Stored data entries
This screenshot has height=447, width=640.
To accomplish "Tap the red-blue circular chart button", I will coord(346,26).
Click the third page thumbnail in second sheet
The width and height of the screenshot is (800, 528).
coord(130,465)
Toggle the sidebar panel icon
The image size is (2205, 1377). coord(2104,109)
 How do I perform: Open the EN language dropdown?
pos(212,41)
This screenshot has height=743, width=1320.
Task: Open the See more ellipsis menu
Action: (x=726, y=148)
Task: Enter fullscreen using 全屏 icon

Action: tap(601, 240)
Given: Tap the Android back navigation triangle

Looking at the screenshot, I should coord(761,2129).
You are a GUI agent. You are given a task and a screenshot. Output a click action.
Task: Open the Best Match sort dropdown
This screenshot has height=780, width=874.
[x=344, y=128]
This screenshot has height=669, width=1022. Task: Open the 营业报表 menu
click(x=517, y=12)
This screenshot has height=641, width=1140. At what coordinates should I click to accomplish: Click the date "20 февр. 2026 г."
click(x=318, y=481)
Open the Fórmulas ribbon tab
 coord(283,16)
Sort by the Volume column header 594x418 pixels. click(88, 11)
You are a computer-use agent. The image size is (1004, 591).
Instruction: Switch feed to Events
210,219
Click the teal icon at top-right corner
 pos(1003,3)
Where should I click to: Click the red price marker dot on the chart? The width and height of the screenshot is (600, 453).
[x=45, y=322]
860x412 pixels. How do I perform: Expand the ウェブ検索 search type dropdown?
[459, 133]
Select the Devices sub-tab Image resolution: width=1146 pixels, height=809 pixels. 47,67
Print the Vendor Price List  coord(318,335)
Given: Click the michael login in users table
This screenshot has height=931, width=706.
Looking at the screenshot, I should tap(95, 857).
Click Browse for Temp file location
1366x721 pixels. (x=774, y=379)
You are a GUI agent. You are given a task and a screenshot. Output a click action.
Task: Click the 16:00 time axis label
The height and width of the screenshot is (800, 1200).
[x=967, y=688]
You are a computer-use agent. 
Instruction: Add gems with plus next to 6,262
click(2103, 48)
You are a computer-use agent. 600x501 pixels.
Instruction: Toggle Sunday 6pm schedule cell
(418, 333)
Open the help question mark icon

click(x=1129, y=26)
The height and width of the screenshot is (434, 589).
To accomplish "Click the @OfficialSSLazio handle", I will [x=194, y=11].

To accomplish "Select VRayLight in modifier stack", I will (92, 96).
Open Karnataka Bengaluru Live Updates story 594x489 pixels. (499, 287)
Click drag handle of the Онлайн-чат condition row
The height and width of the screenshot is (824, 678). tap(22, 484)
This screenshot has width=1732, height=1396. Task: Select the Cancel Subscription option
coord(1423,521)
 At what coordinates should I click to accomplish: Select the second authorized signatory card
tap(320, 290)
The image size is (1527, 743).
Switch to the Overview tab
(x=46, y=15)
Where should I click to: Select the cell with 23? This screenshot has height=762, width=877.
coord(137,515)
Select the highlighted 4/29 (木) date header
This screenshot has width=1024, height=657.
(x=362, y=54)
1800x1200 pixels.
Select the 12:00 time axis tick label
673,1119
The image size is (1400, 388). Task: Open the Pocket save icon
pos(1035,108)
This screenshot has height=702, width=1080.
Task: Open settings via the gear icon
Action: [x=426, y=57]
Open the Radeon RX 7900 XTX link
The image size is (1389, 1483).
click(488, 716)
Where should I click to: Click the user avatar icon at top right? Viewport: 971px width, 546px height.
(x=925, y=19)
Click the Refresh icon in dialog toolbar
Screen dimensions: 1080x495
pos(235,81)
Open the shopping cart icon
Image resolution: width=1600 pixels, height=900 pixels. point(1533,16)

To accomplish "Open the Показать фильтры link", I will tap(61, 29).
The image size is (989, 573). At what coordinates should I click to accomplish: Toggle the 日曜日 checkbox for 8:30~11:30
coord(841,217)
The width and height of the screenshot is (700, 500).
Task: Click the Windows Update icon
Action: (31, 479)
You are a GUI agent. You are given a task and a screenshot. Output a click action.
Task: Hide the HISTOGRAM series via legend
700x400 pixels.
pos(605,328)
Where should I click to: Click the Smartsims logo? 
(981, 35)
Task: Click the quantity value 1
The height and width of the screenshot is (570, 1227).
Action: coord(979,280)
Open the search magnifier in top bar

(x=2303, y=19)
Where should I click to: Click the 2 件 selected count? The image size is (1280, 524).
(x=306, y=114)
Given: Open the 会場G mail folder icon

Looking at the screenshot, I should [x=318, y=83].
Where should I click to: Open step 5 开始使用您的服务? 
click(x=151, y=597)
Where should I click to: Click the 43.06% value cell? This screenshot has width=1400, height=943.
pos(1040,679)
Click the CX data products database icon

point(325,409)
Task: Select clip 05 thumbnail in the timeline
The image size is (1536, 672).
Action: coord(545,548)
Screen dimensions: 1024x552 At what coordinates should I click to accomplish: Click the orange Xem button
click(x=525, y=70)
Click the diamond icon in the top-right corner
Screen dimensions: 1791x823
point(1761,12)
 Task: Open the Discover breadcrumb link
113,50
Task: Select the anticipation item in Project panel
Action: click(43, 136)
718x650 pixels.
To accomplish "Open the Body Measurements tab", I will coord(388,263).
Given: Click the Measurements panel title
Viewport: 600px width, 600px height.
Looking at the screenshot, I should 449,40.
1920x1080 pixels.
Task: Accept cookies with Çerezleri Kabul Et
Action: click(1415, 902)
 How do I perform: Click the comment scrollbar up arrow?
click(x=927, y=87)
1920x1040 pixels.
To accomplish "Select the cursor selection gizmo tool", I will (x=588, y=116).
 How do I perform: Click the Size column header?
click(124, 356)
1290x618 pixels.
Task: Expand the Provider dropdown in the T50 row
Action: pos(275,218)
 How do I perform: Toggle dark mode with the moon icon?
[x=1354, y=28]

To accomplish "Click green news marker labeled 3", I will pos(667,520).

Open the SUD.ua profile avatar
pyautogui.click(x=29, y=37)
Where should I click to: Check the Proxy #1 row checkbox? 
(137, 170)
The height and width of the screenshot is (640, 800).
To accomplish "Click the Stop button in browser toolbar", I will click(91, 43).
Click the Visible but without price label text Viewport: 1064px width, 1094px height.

» TASK TO CARRY OUT
Return every entry above with nothing altered.

» TASK RESULT
This screenshot has height=447, width=640.
To accomplish "Tap the red-blue circular chart button", I will coord(346,26).
Click the third page thumbnail in second sheet
The width and height of the screenshot is (800, 528).
coord(130,465)
Toggle the sidebar panel icon
The image size is (2205, 1377). coord(2104,109)
 How do I perform: Open the EN language dropdown?
pos(212,41)
This screenshot has height=743, width=1320.
Task: Open the See more ellipsis menu
Action: (x=726, y=148)
Task: Enter fullscreen using 全屏 icon

Action: tap(601, 240)
Given: Tap the Android back navigation triangle

Looking at the screenshot, I should coord(761,2129).
You are a GUI agent. You are given a task and a screenshot. Output a click action.
Task: Open the Best Match sort dropdown
This screenshot has height=780, width=874.
[x=344, y=128]
This screenshot has height=669, width=1022. Task: Open the 营业报表 menu
click(x=517, y=12)
This screenshot has height=641, width=1140. At what coordinates should I click to accomplish: Click the date "20 февр. 2026 г."
click(x=318, y=481)
Open the Fórmulas ribbon tab
 coord(283,16)
Sort by the Volume column header 594x418 pixels. click(88, 11)
You are a computer-use agent. The image size is (1004, 591).
Instruction: Switch feed to Events
210,219
Click the teal icon at top-right corner
 pos(1003,3)
Where should I click to: Click the red price marker dot on the chart? The width and height of the screenshot is (600, 453).
[x=45, y=322]
860x412 pixels. How do I perform: Expand the ウェブ検索 search type dropdown?
[459, 133]
Select the Devices sub-tab Image resolution: width=1146 pixels, height=809 pixels. 47,67
Print the Vendor Price List  coord(318,335)
Given: Click the michael login in users table
This screenshot has height=931, width=706.
Looking at the screenshot, I should tap(95, 857).
Click Browse for Temp file location
1366x721 pixels. (x=774, y=379)
You are a GUI agent. You are given a task and a screenshot. Output a click action.
Task: Click the 16:00 time axis label
The height and width of the screenshot is (800, 1200).
[x=967, y=688]
You are a computer-use agent. 
Instruction: Add gems with plus next to 6,262
click(2103, 48)
You are a computer-use agent. 600x501 pixels.
Instruction: Toggle Sunday 6pm schedule cell
(418, 333)
Open the help question mark icon

click(x=1129, y=26)
The height and width of the screenshot is (434, 589).
To accomplish "Click the @OfficialSSLazio handle", I will [x=194, y=11].

To accomplish "Select VRayLight in modifier stack", I will (92, 96).
Open Karnataka Bengaluru Live Updates story 594x489 pixels. (499, 287)
Click drag handle of the Онлайн-чат condition row
The height and width of the screenshot is (824, 678). tap(22, 484)
This screenshot has width=1732, height=1396. Task: Select the Cancel Subscription option
coord(1423,521)
 At what coordinates should I click to accomplish: Select the second authorized signatory card
tap(320, 290)
The image size is (1527, 743).
Switch to the Overview tab
(x=46, y=15)
Where should I click to: Select the cell with 23? This screenshot has height=762, width=877.
coord(137,515)
Select the highlighted 4/29 (木) date header
This screenshot has width=1024, height=657.
(x=362, y=54)
1800x1200 pixels.
Select the 12:00 time axis tick label
673,1119
The image size is (1400, 388). Task: Open the Pocket save icon
pos(1035,108)
This screenshot has height=702, width=1080.
Task: Open settings via the gear icon
Action: [x=426, y=57]
Open the Radeon RX 7900 XTX link
The image size is (1389, 1483).
click(488, 716)
Where should I click to: Click the user avatar icon at top right? Viewport: 971px width, 546px height.
(x=925, y=19)
Click the Refresh icon in dialog toolbar
Screen dimensions: 1080x495
pos(235,81)
Open the shopping cart icon
Image resolution: width=1600 pixels, height=900 pixels. point(1533,16)

To accomplish "Open the Показать фильтры link", I will tap(61, 29).
The image size is (989, 573). At what coordinates should I click to accomplish: Toggle the 日曜日 checkbox for 8:30~11:30
coord(841,217)
The width and height of the screenshot is (700, 500).
Task: Click the Windows Update icon
Action: (31, 479)
You are a GUI agent. You are given a task and a screenshot. Output a click action.
Task: Hide the HISTOGRAM series via legend
700x400 pixels.
pos(605,328)
Where should I click to: Click the Smartsims logo? 
(981, 35)
Task: Click the quantity value 1
The height and width of the screenshot is (570, 1227).
Action: coord(979,280)
Open the search magnifier in top bar

(x=2303, y=19)
Where should I click to: Click the 2 件 selected count? The image size is (1280, 524).
(x=306, y=114)
Given: Open the 会場G mail folder icon

Looking at the screenshot, I should [x=318, y=83].
Where should I click to: Open step 5 开始使用您的服务? 
click(x=151, y=597)
Where should I click to: Click the 43.06% value cell? This screenshot has width=1400, height=943.
pos(1040,679)
Click the CX data products database icon

point(325,409)
Task: Select clip 05 thumbnail in the timeline
The image size is (1536, 672).
Action: coord(545,548)
Screen dimensions: 1024x552 At what coordinates should I click to accomplish: Click the orange Xem button
click(x=525, y=70)
Click the diamond icon in the top-right corner
Screen dimensions: 1791x823
point(1761,12)
 Task: Open the Discover breadcrumb link
113,50
Task: Select the anticipation item in Project panel
Action: click(43, 136)
718x650 pixels.
To accomplish "Open the Body Measurements tab", I will coord(388,263).
Given: Click the Measurements panel title
Viewport: 600px width, 600px height.
Looking at the screenshot, I should 449,40.
1920x1080 pixels.
Task: Accept cookies with Çerezleri Kabul Et
Action: click(1415, 902)
 How do I perform: Click the comment scrollbar up arrow?
click(x=927, y=87)
1920x1040 pixels.
To accomplish "Select the cursor selection gizmo tool", I will (x=588, y=116).
 How do I perform: Click the Size column header?
click(124, 356)
1290x618 pixels.
Task: Expand the Provider dropdown in the T50 row
Action: pos(275,218)
 How do I perform: Toggle dark mode with the moon icon?
[x=1354, y=28]

To accomplish "Click green news marker labeled 3", I will pos(667,520).

Open the SUD.ua profile avatar
pyautogui.click(x=29, y=37)
Where should I click to: Check the Proxy #1 row checkbox? 
(137, 170)
The height and width of the screenshot is (640, 800).
To accomplish "Click the Stop button in browser toolbar", I will click(91, 43).
Click the Visible but without price label text Viewport: 1064px width, 1094px height.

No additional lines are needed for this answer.